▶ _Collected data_
= = =
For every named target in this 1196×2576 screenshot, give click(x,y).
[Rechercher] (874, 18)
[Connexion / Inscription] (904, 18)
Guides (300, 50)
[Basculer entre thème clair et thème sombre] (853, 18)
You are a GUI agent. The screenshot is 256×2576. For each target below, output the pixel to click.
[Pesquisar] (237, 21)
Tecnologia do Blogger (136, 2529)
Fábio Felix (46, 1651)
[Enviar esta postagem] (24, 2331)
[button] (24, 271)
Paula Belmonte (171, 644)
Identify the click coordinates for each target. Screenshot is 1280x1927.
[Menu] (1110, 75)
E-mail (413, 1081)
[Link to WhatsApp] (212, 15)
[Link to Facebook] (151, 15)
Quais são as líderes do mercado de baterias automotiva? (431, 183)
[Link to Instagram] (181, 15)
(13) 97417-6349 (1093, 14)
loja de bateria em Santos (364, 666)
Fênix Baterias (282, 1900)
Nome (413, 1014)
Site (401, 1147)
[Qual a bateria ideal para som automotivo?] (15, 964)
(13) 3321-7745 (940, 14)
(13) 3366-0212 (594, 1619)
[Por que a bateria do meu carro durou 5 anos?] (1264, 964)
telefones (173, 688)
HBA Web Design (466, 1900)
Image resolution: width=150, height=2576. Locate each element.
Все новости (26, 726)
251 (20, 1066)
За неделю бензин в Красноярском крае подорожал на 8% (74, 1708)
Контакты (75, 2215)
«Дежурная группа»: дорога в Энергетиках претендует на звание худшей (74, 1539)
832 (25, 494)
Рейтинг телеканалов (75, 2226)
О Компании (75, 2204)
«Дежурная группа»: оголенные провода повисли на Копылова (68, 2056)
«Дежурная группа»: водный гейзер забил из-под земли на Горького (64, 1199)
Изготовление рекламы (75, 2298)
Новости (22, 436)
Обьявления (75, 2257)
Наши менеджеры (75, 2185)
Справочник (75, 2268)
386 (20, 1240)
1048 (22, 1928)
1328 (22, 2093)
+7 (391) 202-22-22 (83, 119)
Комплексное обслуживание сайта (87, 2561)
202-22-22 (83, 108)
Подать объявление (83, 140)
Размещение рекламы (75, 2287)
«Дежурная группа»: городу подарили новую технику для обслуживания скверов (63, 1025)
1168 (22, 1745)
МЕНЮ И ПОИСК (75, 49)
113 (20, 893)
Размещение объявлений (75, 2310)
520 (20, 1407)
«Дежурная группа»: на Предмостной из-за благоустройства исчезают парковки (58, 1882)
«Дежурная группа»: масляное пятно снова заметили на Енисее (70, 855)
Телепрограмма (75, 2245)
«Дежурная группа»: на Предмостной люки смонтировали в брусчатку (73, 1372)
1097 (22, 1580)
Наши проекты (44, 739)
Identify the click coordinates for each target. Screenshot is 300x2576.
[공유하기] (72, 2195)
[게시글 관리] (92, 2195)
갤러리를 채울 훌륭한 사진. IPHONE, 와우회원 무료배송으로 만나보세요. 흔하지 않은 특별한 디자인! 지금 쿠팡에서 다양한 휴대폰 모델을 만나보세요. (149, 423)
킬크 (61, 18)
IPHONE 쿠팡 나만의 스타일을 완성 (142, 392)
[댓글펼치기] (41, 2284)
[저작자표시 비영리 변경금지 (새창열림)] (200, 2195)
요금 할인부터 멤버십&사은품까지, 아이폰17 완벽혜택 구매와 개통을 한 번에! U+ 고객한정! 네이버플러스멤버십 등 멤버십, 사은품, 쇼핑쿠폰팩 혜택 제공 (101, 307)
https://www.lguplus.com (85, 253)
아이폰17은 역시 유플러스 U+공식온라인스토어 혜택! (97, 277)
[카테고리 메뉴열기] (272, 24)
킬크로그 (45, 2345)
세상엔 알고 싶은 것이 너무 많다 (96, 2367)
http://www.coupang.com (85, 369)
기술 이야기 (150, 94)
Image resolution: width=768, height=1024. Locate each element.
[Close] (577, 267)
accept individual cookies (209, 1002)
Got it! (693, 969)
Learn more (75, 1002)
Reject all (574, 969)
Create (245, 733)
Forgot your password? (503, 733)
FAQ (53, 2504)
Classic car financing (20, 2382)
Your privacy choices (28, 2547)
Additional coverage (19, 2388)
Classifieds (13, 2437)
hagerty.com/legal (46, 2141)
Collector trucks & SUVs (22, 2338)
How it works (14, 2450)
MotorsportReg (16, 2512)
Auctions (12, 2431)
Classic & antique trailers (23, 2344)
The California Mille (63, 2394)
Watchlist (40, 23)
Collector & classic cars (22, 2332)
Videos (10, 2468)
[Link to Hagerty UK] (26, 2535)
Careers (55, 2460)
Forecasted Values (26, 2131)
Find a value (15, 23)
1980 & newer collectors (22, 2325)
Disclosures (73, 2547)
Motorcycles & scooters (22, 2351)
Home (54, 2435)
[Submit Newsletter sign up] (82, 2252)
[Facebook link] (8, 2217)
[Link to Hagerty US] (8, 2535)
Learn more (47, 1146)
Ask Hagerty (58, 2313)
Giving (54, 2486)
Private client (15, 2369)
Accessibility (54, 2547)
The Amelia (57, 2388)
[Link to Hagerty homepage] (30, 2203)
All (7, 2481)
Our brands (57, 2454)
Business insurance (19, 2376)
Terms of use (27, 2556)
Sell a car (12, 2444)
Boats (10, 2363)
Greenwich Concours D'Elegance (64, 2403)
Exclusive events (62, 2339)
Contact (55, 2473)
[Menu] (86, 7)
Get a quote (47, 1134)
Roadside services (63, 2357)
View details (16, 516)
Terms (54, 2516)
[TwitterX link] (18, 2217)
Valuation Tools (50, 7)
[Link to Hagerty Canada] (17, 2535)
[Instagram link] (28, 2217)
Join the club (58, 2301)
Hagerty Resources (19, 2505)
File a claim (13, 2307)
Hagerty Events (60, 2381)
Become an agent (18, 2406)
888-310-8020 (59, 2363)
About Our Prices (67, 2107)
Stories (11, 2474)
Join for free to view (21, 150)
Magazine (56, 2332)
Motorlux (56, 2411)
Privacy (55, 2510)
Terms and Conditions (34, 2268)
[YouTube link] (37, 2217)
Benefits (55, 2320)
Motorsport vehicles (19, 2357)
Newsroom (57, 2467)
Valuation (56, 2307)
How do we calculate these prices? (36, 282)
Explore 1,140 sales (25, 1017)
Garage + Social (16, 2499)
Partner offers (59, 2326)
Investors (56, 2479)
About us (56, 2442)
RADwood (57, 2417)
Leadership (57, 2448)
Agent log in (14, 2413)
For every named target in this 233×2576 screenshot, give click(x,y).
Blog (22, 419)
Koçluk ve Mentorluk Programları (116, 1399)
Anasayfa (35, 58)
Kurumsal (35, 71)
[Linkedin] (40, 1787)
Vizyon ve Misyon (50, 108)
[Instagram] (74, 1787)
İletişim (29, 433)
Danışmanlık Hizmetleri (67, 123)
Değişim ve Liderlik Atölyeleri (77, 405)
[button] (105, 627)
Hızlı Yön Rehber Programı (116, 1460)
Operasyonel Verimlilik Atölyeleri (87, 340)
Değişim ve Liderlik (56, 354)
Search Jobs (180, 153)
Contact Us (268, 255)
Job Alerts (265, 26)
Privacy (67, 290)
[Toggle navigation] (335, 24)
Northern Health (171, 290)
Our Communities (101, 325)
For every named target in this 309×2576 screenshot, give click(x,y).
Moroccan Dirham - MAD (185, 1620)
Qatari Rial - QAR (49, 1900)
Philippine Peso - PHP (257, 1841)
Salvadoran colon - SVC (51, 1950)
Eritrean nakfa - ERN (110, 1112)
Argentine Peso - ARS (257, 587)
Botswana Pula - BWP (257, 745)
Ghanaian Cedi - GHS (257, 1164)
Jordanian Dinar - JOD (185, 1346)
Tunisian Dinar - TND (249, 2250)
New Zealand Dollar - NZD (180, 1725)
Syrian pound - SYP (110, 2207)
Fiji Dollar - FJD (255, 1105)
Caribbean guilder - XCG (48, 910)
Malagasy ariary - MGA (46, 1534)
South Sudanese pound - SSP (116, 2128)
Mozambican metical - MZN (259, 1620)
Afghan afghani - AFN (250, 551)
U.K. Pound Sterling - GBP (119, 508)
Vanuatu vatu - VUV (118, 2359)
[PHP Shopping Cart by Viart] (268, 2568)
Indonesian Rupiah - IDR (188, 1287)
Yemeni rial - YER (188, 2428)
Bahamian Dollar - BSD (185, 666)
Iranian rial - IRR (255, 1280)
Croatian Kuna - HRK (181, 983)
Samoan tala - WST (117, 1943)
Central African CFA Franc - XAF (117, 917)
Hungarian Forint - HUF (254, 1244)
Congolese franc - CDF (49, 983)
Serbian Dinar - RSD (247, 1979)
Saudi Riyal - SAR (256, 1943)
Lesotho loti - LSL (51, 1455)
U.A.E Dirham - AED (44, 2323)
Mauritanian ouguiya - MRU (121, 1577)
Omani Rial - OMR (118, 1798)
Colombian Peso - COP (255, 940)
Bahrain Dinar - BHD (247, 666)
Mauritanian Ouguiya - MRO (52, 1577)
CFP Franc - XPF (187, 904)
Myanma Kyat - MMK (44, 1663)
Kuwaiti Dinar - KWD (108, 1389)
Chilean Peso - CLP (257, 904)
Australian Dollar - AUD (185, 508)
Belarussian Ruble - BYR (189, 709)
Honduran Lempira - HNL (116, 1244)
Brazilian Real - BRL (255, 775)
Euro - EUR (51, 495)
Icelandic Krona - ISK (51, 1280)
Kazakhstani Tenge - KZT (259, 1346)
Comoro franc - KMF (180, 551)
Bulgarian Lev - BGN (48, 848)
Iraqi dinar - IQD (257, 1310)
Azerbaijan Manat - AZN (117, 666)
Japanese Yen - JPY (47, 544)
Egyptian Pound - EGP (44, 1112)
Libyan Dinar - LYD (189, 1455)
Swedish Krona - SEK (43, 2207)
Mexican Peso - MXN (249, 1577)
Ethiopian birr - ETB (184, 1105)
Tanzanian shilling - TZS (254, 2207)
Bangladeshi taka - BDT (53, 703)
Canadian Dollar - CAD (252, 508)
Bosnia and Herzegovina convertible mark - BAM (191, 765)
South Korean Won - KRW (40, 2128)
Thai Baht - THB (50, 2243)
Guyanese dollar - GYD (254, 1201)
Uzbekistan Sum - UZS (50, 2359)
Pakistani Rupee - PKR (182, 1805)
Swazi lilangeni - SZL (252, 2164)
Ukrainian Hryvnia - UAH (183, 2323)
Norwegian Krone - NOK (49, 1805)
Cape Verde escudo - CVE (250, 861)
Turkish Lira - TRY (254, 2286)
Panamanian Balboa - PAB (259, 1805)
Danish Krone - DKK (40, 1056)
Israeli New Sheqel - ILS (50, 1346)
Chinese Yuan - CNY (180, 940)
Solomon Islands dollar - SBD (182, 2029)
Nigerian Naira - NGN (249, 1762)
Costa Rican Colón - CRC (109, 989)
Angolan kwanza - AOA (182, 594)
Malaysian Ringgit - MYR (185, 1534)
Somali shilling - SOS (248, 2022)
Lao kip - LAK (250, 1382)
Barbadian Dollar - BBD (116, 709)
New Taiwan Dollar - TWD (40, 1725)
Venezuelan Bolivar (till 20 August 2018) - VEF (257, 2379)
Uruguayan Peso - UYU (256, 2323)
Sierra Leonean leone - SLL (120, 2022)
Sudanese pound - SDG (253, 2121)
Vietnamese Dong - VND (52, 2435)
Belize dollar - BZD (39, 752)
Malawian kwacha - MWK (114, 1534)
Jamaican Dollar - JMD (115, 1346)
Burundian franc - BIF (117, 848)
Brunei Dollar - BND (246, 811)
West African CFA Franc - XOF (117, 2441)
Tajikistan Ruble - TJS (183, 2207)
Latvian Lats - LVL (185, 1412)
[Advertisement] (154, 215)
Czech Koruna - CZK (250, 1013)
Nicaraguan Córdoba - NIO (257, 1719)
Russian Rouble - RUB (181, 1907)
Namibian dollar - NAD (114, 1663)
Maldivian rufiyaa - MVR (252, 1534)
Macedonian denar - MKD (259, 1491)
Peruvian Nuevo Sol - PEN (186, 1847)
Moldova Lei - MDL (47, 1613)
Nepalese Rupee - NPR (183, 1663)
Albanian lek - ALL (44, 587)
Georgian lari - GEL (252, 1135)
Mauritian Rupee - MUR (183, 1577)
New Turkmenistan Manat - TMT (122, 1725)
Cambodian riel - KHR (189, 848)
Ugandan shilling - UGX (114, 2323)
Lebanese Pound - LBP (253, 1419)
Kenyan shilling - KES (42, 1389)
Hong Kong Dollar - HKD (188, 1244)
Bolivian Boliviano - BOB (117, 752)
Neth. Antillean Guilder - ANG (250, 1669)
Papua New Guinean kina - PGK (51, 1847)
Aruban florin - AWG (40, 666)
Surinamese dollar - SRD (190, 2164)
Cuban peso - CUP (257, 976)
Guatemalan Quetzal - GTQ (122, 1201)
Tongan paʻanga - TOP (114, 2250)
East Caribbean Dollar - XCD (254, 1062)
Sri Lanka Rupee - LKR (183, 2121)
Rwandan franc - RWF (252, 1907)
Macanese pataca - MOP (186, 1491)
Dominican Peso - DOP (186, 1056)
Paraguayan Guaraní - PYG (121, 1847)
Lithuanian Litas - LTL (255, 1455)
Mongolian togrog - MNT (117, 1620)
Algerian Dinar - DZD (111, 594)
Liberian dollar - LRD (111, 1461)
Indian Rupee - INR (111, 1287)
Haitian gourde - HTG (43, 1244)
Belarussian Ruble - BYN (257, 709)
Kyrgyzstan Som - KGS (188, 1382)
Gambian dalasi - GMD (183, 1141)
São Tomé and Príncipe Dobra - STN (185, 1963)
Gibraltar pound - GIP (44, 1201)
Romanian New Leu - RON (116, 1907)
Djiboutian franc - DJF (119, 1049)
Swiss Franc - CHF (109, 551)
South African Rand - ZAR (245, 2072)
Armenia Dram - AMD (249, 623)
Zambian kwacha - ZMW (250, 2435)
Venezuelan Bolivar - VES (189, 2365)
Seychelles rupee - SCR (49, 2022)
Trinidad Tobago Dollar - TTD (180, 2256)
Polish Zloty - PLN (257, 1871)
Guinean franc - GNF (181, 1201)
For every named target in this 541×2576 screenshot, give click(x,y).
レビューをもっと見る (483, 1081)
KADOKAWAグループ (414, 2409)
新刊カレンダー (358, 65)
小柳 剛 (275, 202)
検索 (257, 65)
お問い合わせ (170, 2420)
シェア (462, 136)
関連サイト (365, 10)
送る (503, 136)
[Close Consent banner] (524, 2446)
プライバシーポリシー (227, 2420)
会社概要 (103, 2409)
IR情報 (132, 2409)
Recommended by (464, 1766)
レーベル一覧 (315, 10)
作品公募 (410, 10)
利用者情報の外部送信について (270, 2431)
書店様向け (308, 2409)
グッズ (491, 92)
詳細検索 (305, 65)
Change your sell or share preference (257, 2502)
= = =
▶ _Task item_
Only one stretch of the entries above is wanted: the lines from the one containing "Norwegian Krone - NOK (49, 1805)" through the one containing "Nigerian Naira - NGN (249, 1762)". Please reproduce it exactly.

▶ _Solution to this exercise_
Norwegian Krone - NOK (49, 1805)
Cape Verde escudo - CVE (250, 861)
Turkish Lira - TRY (254, 2286)
Panamanian Balboa - PAB (259, 1805)
Danish Krone - DKK (40, 1056)
Israeli New Sheqel - ILS (50, 1346)
Chinese Yuan - CNY (180, 940)
Solomon Islands dollar - SBD (182, 2029)
Nigerian Naira - NGN (249, 1762)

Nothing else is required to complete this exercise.